:: Source document ::

Controversial Trump dossier: What really matters

Well, now we know what we already knew — that Democrats paid for opposition research into Donald Trump which eventually yielded the notorious “dossier” on his alleged ties to Moscow. On Wednesday, CNN reported that Perkins Coie, the law firm representing both the Clinton campaign and the Democratic National Committee, entered “into an engagement for research services that began in April 2016 and concluded before the election in early November” with Fusion GPS, the Washington-based private intelligence firm that produced the dossier.

Former DNC chairperson Debbie Wasserman-Schultz and former Clinton campaign head John Podesta both privately told congressional investigators that they had no knowledge of their respective organization’s hiring of the company to to dig up dirt on Donald Trump.

The fact that Democrats were connected to the salacious and scandalous document suggesting Trump campaign collusion with Russian intelligence operatives and Russian government officials has been the worst-kept secret in US politics since October 2016. That’s when David Corn of the liberal magazine Mother Jones reported that Fusion GPS was originally commissioned and financed by an unidentified Republican client who wanted to sink the New York real estate mogul’s chances of clinching the nomination during the GOP primary season.

:::

**Exercise instructions**
a. Name every individual person mentioned in the article on the Trump dossier.
b. Answer these from the article on the Trump dossier:
(i) Which law firm represented both the Clinton campaign and the Democratic National Committee?
(ii) In what month and year did the research engagement with Fusion GPS begin?
(iii) For which magazine did David Corn report?
c. Carry the article about the Trump dossier forward, picking up after its last sentence.

:: Data supplied ::

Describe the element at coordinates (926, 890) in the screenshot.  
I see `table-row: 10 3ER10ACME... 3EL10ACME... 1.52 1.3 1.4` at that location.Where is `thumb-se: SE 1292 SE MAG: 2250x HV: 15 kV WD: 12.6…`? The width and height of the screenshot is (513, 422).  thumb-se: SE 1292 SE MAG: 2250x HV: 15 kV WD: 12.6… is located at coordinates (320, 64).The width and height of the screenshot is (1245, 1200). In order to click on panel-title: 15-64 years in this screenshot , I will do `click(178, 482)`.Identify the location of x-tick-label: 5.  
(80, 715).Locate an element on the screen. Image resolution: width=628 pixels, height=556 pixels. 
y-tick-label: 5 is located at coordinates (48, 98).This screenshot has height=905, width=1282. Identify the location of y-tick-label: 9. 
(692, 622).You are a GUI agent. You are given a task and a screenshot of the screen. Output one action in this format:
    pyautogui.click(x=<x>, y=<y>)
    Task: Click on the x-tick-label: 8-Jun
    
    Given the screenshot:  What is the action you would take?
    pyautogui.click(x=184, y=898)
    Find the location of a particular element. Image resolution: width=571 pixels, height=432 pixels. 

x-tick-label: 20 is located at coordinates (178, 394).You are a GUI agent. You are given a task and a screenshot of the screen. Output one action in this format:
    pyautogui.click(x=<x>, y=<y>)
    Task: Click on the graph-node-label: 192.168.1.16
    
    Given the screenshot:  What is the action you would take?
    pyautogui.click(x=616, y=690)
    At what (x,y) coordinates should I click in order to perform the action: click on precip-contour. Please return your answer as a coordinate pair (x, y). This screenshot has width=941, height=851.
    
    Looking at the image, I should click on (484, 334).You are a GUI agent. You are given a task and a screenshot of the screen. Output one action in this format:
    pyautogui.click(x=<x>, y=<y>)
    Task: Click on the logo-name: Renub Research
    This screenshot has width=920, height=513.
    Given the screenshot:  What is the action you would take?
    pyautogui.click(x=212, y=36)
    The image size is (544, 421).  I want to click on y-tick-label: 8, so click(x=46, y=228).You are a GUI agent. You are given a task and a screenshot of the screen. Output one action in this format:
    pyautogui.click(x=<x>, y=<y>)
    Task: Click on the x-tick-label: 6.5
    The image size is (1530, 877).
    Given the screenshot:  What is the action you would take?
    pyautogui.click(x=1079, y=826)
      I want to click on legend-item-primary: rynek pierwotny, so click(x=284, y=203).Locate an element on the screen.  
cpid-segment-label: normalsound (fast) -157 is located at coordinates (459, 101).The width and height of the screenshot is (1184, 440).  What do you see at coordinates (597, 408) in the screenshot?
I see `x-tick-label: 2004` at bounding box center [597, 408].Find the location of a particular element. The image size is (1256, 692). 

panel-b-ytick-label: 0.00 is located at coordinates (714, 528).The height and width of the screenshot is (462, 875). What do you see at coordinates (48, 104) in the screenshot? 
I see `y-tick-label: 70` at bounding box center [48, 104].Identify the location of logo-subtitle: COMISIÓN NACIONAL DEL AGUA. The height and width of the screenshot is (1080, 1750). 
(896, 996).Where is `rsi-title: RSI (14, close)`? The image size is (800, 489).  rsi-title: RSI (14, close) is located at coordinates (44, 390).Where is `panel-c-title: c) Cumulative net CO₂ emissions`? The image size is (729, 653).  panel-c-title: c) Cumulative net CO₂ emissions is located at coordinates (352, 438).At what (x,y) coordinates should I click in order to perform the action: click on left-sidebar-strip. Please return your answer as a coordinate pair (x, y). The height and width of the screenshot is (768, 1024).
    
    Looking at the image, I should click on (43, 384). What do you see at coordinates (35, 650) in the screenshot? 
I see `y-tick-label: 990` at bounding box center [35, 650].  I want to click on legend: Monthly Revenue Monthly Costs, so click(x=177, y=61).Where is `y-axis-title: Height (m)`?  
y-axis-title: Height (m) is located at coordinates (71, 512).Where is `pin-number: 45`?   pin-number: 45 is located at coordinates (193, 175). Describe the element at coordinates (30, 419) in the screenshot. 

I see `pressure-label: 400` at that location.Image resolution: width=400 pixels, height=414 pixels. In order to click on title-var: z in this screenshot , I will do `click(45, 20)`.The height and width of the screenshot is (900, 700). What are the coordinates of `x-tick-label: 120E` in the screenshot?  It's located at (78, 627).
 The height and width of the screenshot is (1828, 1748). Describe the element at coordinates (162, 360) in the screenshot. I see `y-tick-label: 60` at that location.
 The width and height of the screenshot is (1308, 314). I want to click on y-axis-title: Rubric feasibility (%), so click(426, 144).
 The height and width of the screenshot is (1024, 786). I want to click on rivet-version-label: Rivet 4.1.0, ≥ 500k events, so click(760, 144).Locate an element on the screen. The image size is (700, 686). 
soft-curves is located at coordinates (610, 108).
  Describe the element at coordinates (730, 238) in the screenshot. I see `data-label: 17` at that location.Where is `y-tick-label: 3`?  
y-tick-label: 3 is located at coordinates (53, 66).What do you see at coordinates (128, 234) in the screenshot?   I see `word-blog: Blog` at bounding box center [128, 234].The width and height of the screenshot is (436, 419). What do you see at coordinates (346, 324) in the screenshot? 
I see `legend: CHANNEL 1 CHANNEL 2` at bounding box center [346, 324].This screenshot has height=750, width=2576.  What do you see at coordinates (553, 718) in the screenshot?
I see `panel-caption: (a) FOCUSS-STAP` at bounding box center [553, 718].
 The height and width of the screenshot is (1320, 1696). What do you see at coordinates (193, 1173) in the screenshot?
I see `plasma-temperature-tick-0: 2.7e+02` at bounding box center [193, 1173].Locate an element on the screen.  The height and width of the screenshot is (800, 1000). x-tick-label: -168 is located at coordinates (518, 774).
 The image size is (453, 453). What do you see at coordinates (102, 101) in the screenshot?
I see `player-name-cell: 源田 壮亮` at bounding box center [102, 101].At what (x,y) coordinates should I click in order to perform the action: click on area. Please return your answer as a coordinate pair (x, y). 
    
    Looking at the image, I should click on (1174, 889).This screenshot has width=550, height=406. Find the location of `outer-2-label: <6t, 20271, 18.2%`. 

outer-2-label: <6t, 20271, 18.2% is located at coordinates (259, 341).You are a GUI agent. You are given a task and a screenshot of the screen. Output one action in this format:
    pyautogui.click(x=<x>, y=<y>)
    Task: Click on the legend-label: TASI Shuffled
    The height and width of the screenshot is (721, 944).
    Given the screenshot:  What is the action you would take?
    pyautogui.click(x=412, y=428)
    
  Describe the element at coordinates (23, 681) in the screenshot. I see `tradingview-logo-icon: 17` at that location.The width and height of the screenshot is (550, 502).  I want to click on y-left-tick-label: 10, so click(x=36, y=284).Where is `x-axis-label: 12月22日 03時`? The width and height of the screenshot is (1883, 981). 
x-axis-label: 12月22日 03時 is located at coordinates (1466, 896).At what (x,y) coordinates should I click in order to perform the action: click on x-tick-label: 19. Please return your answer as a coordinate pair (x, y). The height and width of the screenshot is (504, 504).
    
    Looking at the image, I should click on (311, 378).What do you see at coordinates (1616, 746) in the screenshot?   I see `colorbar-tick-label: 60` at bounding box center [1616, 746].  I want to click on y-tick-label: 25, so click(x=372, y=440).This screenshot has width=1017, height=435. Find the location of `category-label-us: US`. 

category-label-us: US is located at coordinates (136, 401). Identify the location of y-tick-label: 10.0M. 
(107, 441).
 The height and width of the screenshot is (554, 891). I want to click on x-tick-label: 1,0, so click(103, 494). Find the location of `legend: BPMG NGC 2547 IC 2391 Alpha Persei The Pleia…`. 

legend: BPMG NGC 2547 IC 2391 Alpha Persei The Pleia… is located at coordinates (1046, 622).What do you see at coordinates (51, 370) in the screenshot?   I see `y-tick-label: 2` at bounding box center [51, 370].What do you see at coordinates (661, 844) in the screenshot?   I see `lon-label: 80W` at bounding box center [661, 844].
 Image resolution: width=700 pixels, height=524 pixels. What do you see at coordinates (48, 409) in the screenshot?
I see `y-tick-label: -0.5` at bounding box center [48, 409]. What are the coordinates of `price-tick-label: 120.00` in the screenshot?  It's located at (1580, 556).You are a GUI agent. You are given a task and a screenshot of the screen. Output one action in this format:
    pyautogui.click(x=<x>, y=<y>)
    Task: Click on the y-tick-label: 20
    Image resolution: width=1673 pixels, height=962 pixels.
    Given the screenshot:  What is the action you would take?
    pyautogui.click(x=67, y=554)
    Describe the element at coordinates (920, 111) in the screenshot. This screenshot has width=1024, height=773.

:::

**Per-task answers**
a. Donald Trump, Debbie Wasserman-Schultz, John Podesta, David Corn

b.
(i) Perkins Coie
(ii) April 2016
(iii) Mother Jones

c.
In January of this year, CNN broke the news that classified documents presented to President Barack Obama and then-President-elect Trump included allegations that Russian operatives claimed to have compromising personal and financial information about Trump. Buzzfeed published the dossier in full and CNN reported that the documents “originated as opposition research, first commissioned by anti-Trump Republicans, and later by Democrats.”

These memos were taken seriously enough by US intelligence officials that they briefed President Obama and the then President-elect on them. And given that Clinton’s only rival for her party’s nomination was Sen. Bernie Sanders, who only became a Democrat to run for president, it had always seemed unlikely that the “Democrats” referred to above would have been working on behalf of the independent socialist from Vermont, although I suppose that’d have been one way to interpret these disclosures.

What is now established is that the bankrolling of the intelligence firm’s investigation changed from one political party to another in April 2016, before Christopher Steele, a former British MI6 officer, was subcontracted by Fusion GPS to conduct a deep dive into the Eastern tilt of Trump’s financial and personal behavior. It was Steele’s spadework that culminated in the dossier.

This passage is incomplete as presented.